[Opening SOURCE RECORDS section]

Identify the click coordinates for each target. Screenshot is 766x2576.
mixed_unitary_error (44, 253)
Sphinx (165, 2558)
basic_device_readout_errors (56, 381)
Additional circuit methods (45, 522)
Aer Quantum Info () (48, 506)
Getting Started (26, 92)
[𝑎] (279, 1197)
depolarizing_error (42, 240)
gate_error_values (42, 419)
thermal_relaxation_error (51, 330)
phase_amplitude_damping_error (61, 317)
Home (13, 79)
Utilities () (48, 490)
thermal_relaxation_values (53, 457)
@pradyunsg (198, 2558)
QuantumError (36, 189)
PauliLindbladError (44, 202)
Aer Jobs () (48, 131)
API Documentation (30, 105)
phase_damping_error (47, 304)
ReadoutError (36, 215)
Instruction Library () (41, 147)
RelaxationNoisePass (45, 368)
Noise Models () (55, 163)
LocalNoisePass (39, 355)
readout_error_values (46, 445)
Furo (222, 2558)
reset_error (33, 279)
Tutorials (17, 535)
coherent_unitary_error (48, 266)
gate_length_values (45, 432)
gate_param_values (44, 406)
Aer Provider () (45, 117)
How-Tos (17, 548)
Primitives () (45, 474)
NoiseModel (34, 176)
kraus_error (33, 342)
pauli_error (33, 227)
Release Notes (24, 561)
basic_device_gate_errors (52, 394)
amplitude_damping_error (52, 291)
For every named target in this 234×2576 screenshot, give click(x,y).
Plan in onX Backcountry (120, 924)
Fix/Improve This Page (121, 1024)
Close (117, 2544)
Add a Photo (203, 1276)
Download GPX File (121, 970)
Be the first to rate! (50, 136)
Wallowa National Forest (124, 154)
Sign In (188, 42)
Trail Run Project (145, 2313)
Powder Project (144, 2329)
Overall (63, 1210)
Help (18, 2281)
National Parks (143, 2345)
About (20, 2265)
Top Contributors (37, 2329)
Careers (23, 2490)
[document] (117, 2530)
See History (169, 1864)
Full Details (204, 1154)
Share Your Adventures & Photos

[Closing SOURCE RECORDS section]

▸ WHAT TO DO
Look through the material above. Copy each line where the word "National" appears.

▸ ANSWER BOX
Wallowa National Forest (124, 154)
National Parks (143, 2345)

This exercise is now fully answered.